*INSTRUCTIONS FOR THE TASK*: Output all of the records exactly, word for word.

*Items listed in a dataset*:
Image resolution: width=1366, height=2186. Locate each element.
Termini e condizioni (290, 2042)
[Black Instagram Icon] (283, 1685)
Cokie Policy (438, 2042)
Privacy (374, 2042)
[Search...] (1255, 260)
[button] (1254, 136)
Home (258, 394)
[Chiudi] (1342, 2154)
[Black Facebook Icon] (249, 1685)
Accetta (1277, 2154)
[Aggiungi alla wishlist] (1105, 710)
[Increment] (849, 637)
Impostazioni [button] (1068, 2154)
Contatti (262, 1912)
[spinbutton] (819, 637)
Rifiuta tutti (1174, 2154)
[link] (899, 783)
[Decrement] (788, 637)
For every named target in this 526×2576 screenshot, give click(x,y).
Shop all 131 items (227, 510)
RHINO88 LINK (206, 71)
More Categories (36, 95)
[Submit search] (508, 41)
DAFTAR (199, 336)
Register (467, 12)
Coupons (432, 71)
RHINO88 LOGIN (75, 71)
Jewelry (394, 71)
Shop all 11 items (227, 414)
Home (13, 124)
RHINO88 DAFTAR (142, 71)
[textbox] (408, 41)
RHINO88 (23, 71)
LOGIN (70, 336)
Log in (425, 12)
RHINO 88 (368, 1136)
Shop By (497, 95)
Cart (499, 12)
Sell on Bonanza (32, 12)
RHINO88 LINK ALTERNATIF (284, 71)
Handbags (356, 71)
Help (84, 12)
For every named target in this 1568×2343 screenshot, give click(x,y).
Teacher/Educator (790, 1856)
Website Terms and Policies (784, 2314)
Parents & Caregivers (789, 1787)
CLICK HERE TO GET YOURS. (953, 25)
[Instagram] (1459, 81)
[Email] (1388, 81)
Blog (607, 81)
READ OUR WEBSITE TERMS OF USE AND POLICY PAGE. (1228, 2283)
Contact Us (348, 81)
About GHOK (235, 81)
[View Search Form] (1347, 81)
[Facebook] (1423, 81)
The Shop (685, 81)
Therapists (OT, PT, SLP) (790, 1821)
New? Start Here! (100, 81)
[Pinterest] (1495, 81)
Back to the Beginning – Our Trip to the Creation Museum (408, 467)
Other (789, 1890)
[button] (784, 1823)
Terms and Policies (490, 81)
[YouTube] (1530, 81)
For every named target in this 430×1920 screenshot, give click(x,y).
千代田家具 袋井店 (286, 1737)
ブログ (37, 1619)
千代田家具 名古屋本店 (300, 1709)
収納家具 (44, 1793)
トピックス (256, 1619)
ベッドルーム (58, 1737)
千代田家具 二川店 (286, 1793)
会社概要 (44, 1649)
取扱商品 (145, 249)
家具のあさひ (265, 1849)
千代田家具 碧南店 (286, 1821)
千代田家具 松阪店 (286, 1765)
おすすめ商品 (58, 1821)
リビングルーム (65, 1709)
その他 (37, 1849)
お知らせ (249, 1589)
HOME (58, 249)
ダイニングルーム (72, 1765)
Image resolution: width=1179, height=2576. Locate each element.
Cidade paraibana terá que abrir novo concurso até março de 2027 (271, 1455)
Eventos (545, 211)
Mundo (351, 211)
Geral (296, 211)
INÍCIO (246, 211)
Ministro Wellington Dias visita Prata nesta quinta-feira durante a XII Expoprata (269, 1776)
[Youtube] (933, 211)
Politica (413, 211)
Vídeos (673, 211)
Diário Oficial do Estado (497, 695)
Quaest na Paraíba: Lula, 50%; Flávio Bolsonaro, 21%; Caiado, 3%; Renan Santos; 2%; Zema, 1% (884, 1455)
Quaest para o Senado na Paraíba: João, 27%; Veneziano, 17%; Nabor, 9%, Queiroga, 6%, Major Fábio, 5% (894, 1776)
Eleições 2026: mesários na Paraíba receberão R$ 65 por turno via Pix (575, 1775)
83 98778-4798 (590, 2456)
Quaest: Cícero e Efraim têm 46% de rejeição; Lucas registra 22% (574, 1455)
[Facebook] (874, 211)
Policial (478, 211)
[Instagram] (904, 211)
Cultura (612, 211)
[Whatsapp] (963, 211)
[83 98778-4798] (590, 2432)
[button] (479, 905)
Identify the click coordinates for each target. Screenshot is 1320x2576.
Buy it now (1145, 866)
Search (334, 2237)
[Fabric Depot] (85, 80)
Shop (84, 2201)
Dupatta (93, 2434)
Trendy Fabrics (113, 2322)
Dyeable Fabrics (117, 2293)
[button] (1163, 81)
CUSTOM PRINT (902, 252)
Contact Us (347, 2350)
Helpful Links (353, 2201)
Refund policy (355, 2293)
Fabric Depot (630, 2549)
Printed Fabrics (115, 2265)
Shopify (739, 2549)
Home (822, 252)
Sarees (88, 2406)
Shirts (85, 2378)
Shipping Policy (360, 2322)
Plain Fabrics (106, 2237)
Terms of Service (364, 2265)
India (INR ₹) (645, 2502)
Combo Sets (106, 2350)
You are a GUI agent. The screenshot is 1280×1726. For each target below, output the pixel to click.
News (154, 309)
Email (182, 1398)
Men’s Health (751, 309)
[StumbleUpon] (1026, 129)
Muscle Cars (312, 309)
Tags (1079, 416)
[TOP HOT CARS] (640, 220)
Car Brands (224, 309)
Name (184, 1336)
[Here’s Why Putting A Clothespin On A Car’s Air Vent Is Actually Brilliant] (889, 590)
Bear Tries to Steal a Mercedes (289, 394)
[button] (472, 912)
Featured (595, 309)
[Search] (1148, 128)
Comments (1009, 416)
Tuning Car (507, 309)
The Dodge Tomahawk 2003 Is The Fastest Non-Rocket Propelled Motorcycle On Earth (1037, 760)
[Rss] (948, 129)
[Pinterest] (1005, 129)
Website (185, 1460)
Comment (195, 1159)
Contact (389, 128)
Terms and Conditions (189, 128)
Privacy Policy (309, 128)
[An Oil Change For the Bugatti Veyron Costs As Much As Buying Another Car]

*SOLUTION*:
Image resolution: width=1366, height=2186. Locate each element.
Termini e condizioni (290, 2042)
[Black Instagram Icon] (283, 1685)
Cokie Policy (438, 2042)
Privacy (374, 2042)
[Search...] (1255, 260)
[button] (1254, 136)
Home (258, 394)
[Chiudi] (1342, 2154)
[Black Facebook Icon] (249, 1685)
Accetta (1277, 2154)
[Aggiungi alla wishlist] (1105, 710)
[Increment] (849, 637)
Impostazioni [button] (1068, 2154)
Contatti (262, 1912)
[spinbutton] (819, 637)
Rifiuta tutti (1174, 2154)
[link] (899, 783)
[Decrement] (788, 637)
For every named target in this 526×2576 screenshot, give click(x,y).
Shop all 131 items (227, 510)
RHINO88 LINK (206, 71)
More Categories (36, 95)
[Submit search] (508, 41)
DAFTAR (199, 336)
Register (467, 12)
Coupons (432, 71)
RHINO88 LOGIN (75, 71)
Jewelry (394, 71)
Shop all 11 items (227, 414)
Home (13, 124)
RHINO88 DAFTAR (142, 71)
[textbox] (408, 41)
RHINO88 (23, 71)
LOGIN (70, 336)
Log in (425, 12)
RHINO 88 (368, 1136)
Shop By (497, 95)
Cart (499, 12)
Sell on Bonanza (32, 12)
RHINO88 LINK ALTERNATIF (284, 71)
Handbags (356, 71)
Help (84, 12)
For every named target in this 1568×2343 screenshot, give click(x,y).
Teacher/Educator (790, 1856)
Website Terms and Policies (784, 2314)
Parents & Caregivers (789, 1787)
CLICK HERE TO GET YOURS. (953, 25)
[Instagram] (1459, 81)
[Email] (1388, 81)
Blog (607, 81)
READ OUR WEBSITE TERMS OF USE AND POLICY PAGE. (1228, 2283)
Contact Us (348, 81)
About GHOK (235, 81)
[View Search Form] (1347, 81)
[Facebook] (1423, 81)
The Shop (685, 81)
Therapists (OT, PT, SLP) (790, 1821)
New? Start Here! (100, 81)
[Pinterest] (1495, 81)
Back to the Beginning – Our Trip to the Creation Museum (408, 467)
Other (789, 1890)
[button] (784, 1823)
Terms and Policies (490, 81)
[YouTube] (1530, 81)
For every named target in this 430×1920 screenshot, give click(x,y).
千代田家具 袋井店 (286, 1737)
ブログ (37, 1619)
千代田家具 名古屋本店 (300, 1709)
収納家具 (44, 1793)
トピックス (256, 1619)
ベッドルーム (58, 1737)
千代田家具 二川店 (286, 1793)
会社概要 (44, 1649)
取扱商品 (145, 249)
家具のあさひ (265, 1849)
千代田家具 碧南店 (286, 1821)
千代田家具 松阪店 (286, 1765)
おすすめ商品 (58, 1821)
リビングルーム (65, 1709)
その他 (37, 1849)
お知らせ (249, 1589)
HOME (58, 249)
ダイニングルーム (72, 1765)
Image resolution: width=1179, height=2576. Locate each element.
Cidade paraibana terá que abrir novo concurso até março de 2027 (271, 1455)
Eventos (545, 211)
Mundo (351, 211)
Geral (296, 211)
INÍCIO (246, 211)
Ministro Wellington Dias visita Prata nesta quinta-feira durante a XII Expoprata (269, 1776)
[Youtube] (933, 211)
Politica (413, 211)
Vídeos (673, 211)
Diário Oficial do Estado (497, 695)
Quaest na Paraíba: Lula, 50%; Flávio Bolsonaro, 21%; Caiado, 3%; Renan Santos; 2%; Zema, 1% (884, 1455)
Quaest para o Senado na Paraíba: João, 27%; Veneziano, 17%; Nabor, 9%, Queiroga, 6%, Major Fábio, 5% (894, 1776)
Eleições 2026: mesários na Paraíba receberão R$ 65 por turno via Pix (575, 1775)
83 98778-4798 (590, 2456)
Quaest: Cícero e Efraim têm 46% de rejeição; Lucas registra 22% (574, 1455)
[Facebook] (874, 211)
Policial (478, 211)
[Instagram] (904, 211)
Cultura (612, 211)
[Whatsapp] (963, 211)
[83 98778-4798] (590, 2432)
[button] (479, 905)
Identify the click coordinates for each target. Screenshot is 1320x2576.
Buy it now (1145, 866)
Search (334, 2237)
[Fabric Depot] (85, 80)
Shop (84, 2201)
Dupatta (93, 2434)
Trendy Fabrics (113, 2322)
Dyeable Fabrics (117, 2293)
[button] (1163, 81)
CUSTOM PRINT (902, 252)
Contact Us (347, 2350)
Helpful Links (353, 2201)
Refund policy (355, 2293)
Fabric Depot (630, 2549)
Printed Fabrics (115, 2265)
Shopify (739, 2549)
Home (822, 252)
Sarees (88, 2406)
Shirts (85, 2378)
Shipping Policy (360, 2322)
Plain Fabrics (106, 2237)
Terms of Service (364, 2265)
India (INR ₹) (645, 2502)
Combo Sets (106, 2350)
You are a GUI agent. The screenshot is 1280×1726. For each target below, output the pixel to click.
News (154, 309)
Email (182, 1398)
Men’s Health (751, 309)
[StumbleUpon] (1026, 129)
Muscle Cars (312, 309)
Tags (1079, 416)
[TOP HOT CARS] (640, 220)
Car Brands (224, 309)
Name (184, 1336)
[Here’s Why Putting A Clothespin On A Car’s Air Vent Is Actually Brilliant] (889, 590)
Bear Tries to Steal a Mercedes (289, 394)
[button] (472, 912)
Featured (595, 309)
[Search] (1148, 128)
Comments (1009, 416)
Tuning Car (507, 309)
The Dodge Tomahawk 2003 Is The Fastest Non-Rocket Propelled Motorcycle On Earth (1037, 760)
[Rss] (948, 129)
[Pinterest] (1005, 129)
Website (185, 1460)
Comment (195, 1159)
Contact (389, 128)
Terms and Conditions (189, 128)
Privacy Policy (309, 128)
[An Oil Change For the Bugatti Veyron Costs As Much As Buying Another Car]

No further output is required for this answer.